De periode van de Warring States was een cruciaal tijdperk in de Chinese geschiedenis, gekenmerkt door voortdurende oorlog, belangrijke bureaucratische en militaire hervormingen en de consolidatie van de macht onder rivaliserende staten. Het spel speelt zich af rond 260 voor Christus, een tijd waarin de zeven strijdende koninkrijken in een hevig conflict verwikkeld waren, zowel tegen elkaar als tegen nomadische groepen zoals de Xiongnu, die een bedreiging vormden vanuit het noorden.
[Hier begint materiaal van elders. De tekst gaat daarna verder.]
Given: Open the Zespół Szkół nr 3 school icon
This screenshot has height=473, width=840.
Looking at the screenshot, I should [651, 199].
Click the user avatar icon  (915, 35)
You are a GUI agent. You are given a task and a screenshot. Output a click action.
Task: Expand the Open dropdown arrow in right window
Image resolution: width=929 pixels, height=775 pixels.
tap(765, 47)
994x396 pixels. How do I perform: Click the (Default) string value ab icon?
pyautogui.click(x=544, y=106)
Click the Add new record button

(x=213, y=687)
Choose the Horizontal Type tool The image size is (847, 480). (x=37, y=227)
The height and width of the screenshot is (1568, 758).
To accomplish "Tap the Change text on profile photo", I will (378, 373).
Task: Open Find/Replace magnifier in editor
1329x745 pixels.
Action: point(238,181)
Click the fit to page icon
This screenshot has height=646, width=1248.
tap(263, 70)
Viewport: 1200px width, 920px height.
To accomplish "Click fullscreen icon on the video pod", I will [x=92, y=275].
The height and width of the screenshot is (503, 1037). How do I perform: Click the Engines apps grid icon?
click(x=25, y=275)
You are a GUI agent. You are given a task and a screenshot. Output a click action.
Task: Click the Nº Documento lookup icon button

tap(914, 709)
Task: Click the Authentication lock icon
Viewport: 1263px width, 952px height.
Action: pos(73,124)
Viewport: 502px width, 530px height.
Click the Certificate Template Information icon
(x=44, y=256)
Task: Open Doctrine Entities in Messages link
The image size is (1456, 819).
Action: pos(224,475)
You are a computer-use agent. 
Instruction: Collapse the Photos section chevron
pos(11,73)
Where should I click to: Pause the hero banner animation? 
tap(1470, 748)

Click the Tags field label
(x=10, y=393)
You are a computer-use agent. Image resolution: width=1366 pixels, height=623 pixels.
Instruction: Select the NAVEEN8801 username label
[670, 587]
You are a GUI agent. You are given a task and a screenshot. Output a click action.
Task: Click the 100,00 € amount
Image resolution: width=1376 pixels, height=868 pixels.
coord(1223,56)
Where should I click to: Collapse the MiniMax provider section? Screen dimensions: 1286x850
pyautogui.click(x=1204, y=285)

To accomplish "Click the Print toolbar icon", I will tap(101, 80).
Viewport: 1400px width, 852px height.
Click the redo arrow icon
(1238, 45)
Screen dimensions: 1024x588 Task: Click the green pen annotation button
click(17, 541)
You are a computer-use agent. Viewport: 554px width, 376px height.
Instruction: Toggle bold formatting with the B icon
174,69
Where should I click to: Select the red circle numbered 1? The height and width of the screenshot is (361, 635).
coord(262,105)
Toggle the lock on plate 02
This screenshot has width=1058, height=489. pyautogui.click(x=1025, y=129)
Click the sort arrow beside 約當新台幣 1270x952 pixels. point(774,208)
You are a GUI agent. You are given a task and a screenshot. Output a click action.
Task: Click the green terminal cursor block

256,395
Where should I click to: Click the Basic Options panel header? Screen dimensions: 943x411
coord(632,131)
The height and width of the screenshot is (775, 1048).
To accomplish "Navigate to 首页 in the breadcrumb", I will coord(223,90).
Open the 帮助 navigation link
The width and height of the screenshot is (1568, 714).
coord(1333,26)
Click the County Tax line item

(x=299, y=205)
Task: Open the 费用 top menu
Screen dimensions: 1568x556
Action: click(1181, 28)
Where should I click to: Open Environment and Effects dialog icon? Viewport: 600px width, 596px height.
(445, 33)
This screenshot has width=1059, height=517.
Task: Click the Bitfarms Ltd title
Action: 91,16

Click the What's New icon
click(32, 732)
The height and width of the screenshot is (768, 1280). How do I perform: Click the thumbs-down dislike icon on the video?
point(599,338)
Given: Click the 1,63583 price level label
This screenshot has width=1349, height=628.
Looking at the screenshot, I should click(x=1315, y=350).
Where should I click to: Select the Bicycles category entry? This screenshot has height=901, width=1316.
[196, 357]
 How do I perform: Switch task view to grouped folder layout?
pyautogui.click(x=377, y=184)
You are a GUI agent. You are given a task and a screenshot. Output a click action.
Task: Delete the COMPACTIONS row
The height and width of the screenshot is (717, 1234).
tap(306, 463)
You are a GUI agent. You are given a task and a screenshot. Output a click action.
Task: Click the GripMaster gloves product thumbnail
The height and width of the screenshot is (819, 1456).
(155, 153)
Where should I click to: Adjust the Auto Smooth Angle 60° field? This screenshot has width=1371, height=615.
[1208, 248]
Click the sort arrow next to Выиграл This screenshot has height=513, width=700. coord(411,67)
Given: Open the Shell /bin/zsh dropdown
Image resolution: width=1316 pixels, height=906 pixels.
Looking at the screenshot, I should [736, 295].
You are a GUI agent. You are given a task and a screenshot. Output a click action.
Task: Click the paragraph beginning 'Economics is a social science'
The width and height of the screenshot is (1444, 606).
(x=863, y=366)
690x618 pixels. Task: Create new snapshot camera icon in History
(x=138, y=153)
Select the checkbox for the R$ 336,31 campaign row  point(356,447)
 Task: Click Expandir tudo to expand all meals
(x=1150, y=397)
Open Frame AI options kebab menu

Hoewel delen van de Chinese Muur al in de 8e eeuw voor Christus waren gebouwd, was er in de latere jaren van de periode van de Strijdende Staten een sterke toename van defensieve bouwprojecten. Voordat Qin uiteindelijk de koninkrijken verenigde, werden uitgebreide forten, wachttorens en nieuwe delen van de muur gebouwd om de verdediging te versterken.
In Tianxia kruipen spelers in de huid van leiders van adellijke families die prestige en gunsten willen verdienen van de machtige heersers die over de zeven Warring Kingdoms regeren.
Het spel duurt vier ronden waarin je gouverneurs installeert in de regio's en de macht van rivaliserende heersers versterkt om zo hun gunst te winnen. Je verkoopt ook goederen aan koopvaardijschepen die de Chinese kusten bevaren om rijkdom en andere voordelen te vergaren. Je mag echter de nomadische krijgers niet vergeten die een constante bedreiging vormen aan de noordelijke grenzen van de zeven koninkrijken. Je moet dus soldaten opleiden en muren en torens bouwen om de indringers te verzwakken en je belangen te beschermen.
Elke ronde rukken de nomaden op naar de grenzen van de zeven koninkrijken en verzamelen ze nog grotere aantallen. Als ze de grens bereiken, vindt er een strijd plaats die alle spelers aangaat.
Aan het einde van het spel wint de speler die de beste gouverneur, politicus, koopman en beschermer was.